Baca Juga

Sejarah Timbulnya Ilmu Kalam 
1. persoalan Idiologi
Pada dasarnya setiap manusia mempunyai fitrah berupa kepercayaan terhadap adanya zat yang Maha Kuasa,yang dalam istilah agama disebut Tuhan. Para ahli tafsir mengatakan,fitrah artinya ciptaan atau kejadian yang asli, karena naluri beragama tauhid merupakan fitrah maka ketauhidan dalam diri seseorang telah ada sejak ia dilahirkan.

Secara instingtif, manusia selalu ingin bertuhan. Oleh sebab itu,kepercayaan adanya Tuhan telah berkembang sejak adanya manusia pertama. Abbas Mahmoud Al- Akkad mengatakan bahwa keberadaan mitos merupakan asal-usul kepercayaan adanya agama dikalangan orang-orang primintif.[1] Tylor justru mengatakan bahwa animisme-anggapan adanya kehidupan pada benda-benda mati merupakan asal-usul kepercayaan terhadap Tuhan. Adapun Spencer mengatakan bahwa pemujaan terhadap nenek moyang merupakan bentuk ibadah yang paling tua. Keduanya menganggap bahwa animisme dan pemujaan terhadap nenek moyang sebagai asal-usul kepercayaan dan ibadah tertua terhadap Tuhan Yang Maha Esa, lebih dilatarbelakangi oleh adanya pengalaman setiap manusia yang mengalami mimpi.[2]

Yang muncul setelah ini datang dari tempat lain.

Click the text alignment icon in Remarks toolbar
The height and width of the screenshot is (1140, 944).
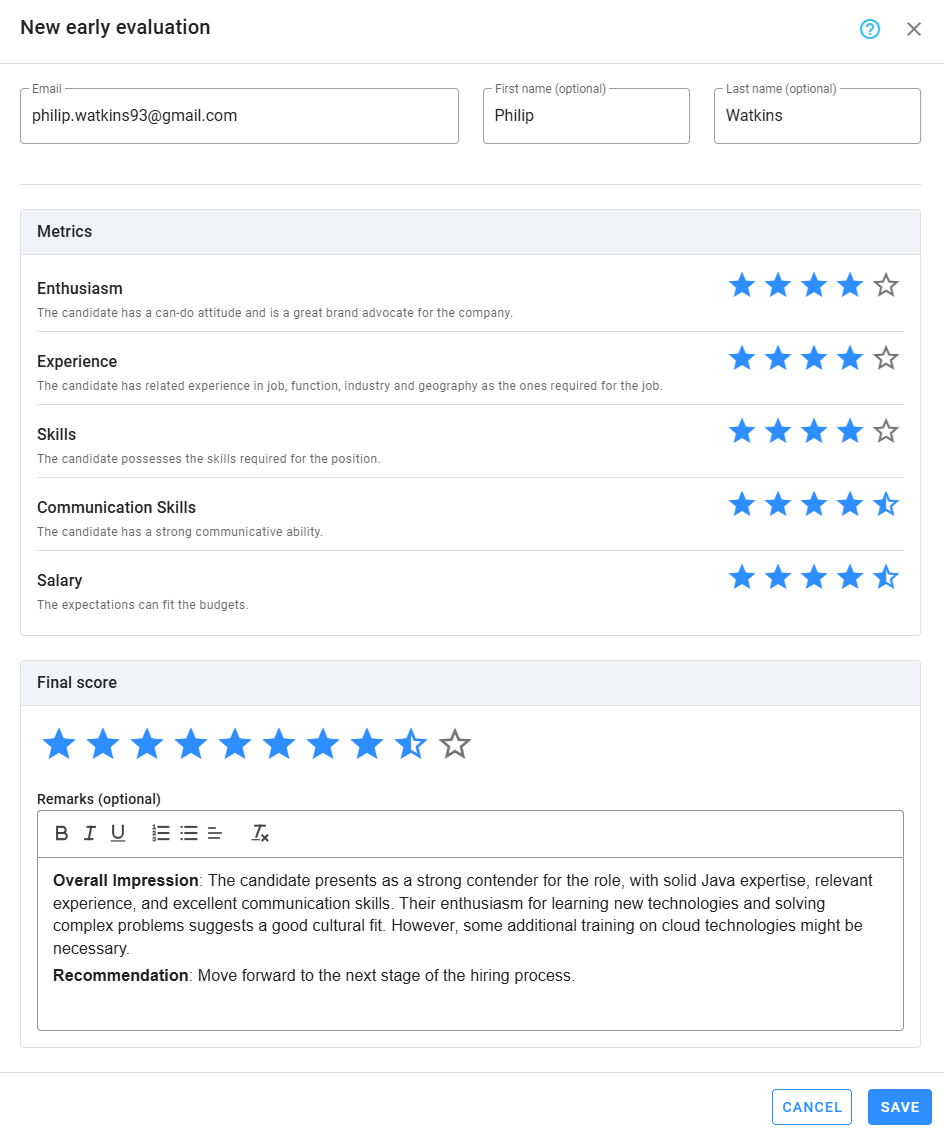pyautogui.click(x=214, y=832)
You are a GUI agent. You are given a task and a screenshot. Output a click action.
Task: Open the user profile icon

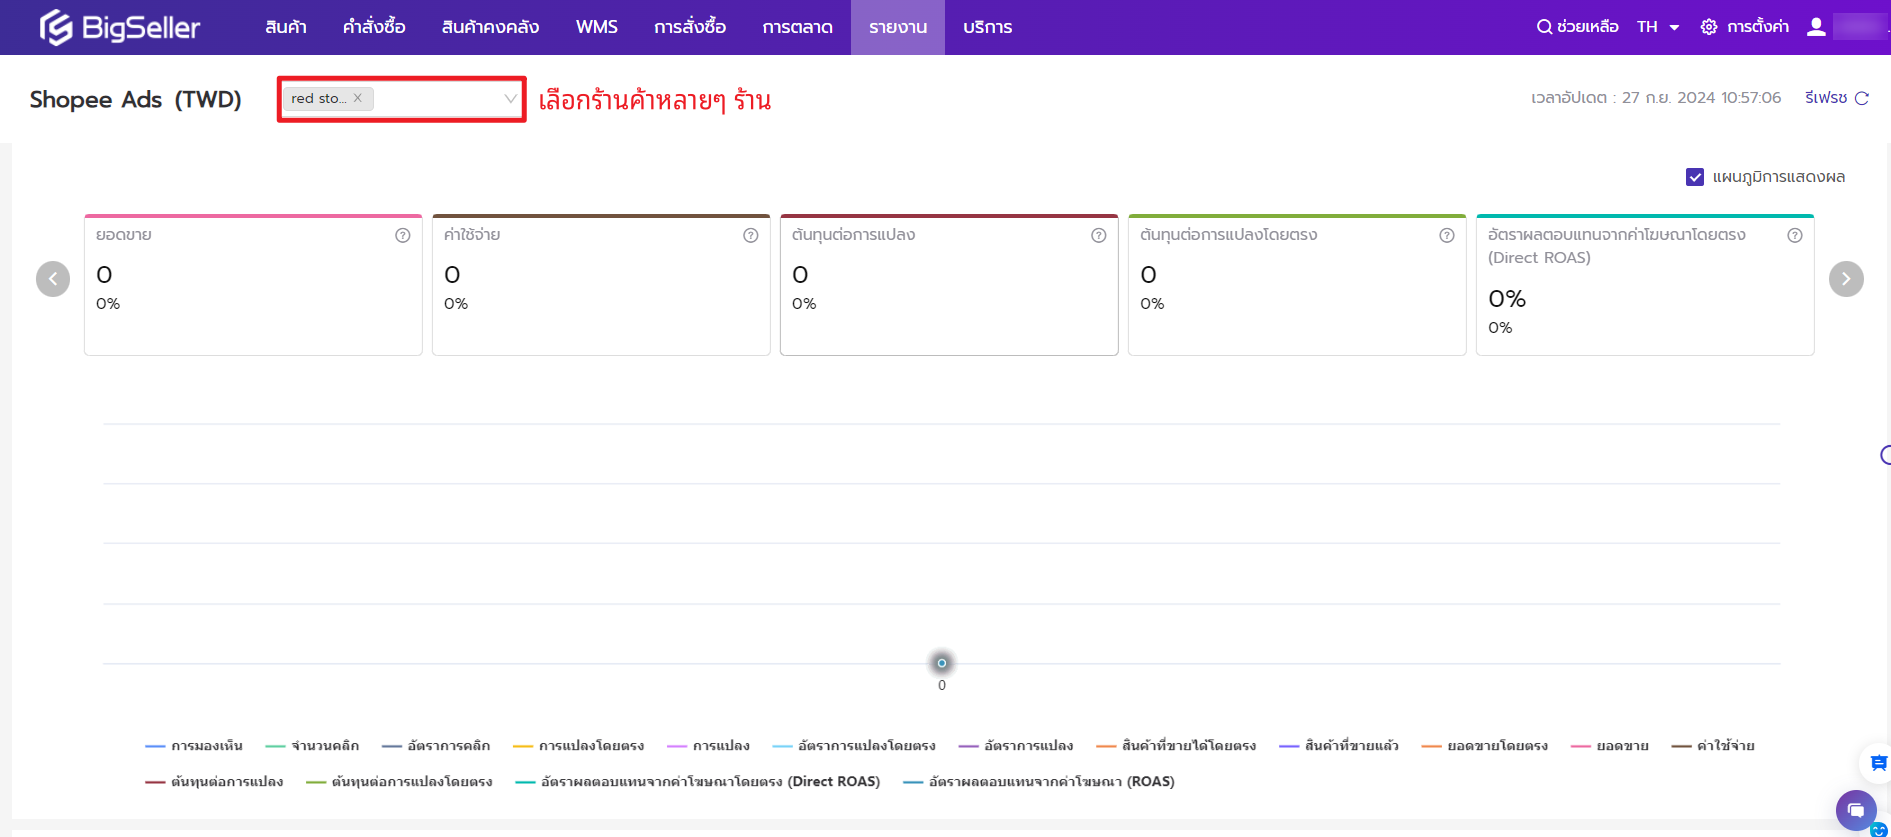coord(1816,27)
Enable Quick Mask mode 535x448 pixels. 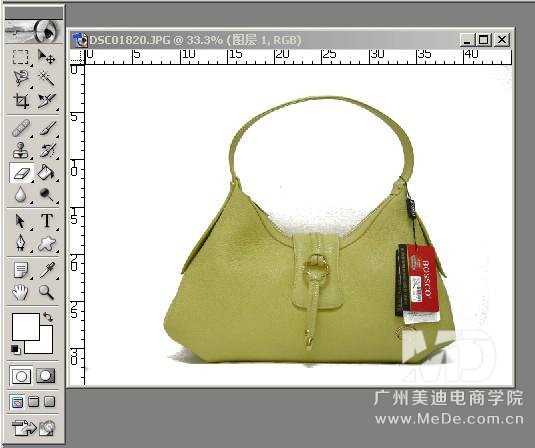tap(46, 376)
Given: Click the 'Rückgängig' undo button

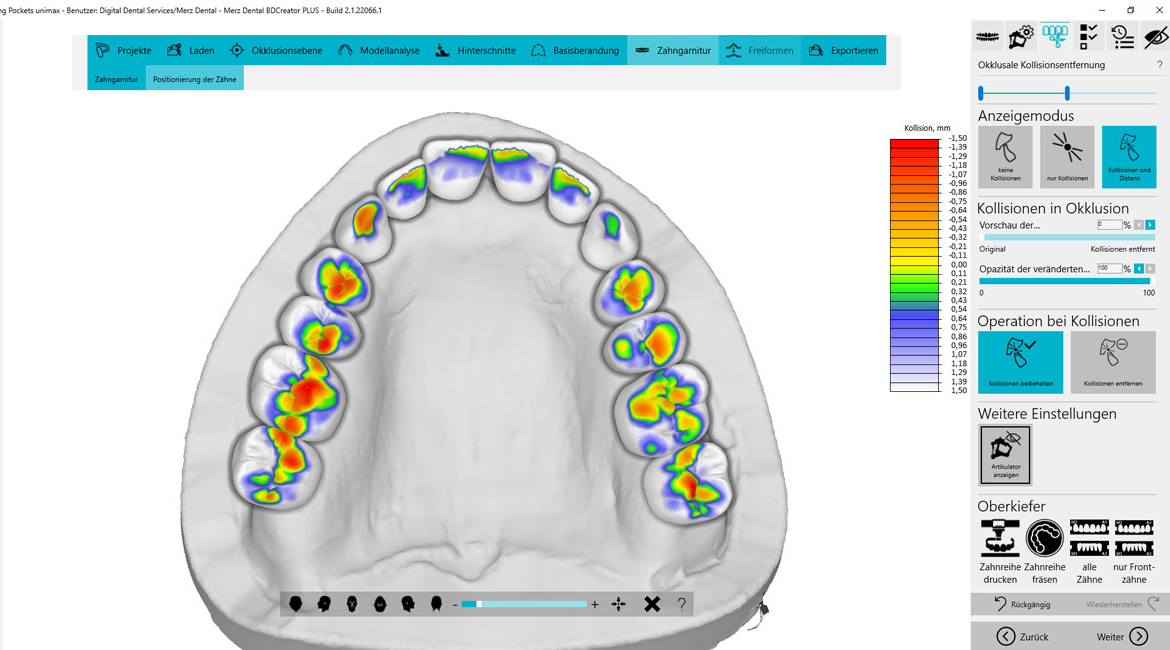Looking at the screenshot, I should 1022,604.

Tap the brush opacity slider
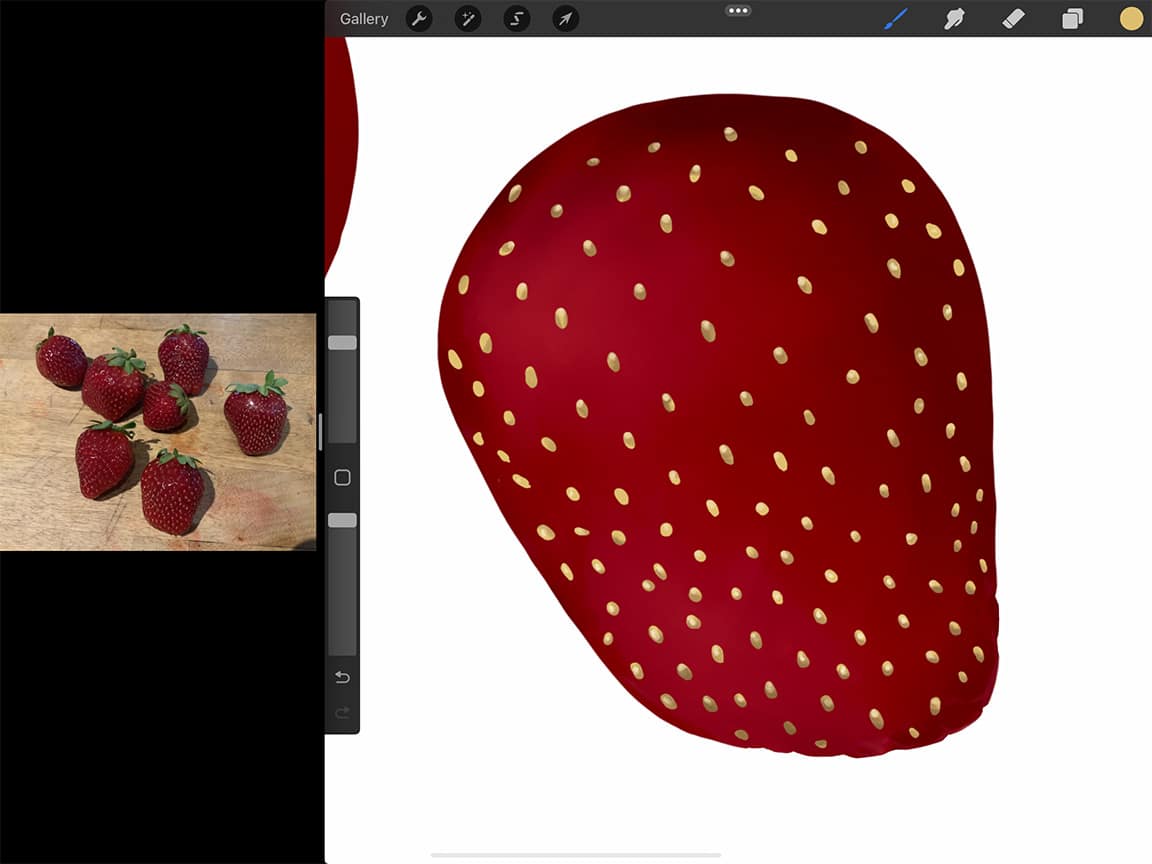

Di dalam mimpi, seseorang dapat bertemu, bercakap-cakap, bercengkrama, dan sebagainya dengan orang lain, bahkan dengan orang yang telah mati sekalipun. Ketika seorang yang mimpi itu bangun, dirinya tetap berada ditempat semula. Kondisi ini telah membentuk intuisi bagi setiap orang yang telah bermimpi untuk meyakini bahwa apa yang telah dilakukannya dalam mimpi adalah perbuatan roh lain, yang pada masanya roh itu akan kembali. Dari pemujaan terhadap roh berkembang ke pemujaan matahari, lalu lebih berkembang lagi pada pemujaan benda-benda langit atau alam lainnya.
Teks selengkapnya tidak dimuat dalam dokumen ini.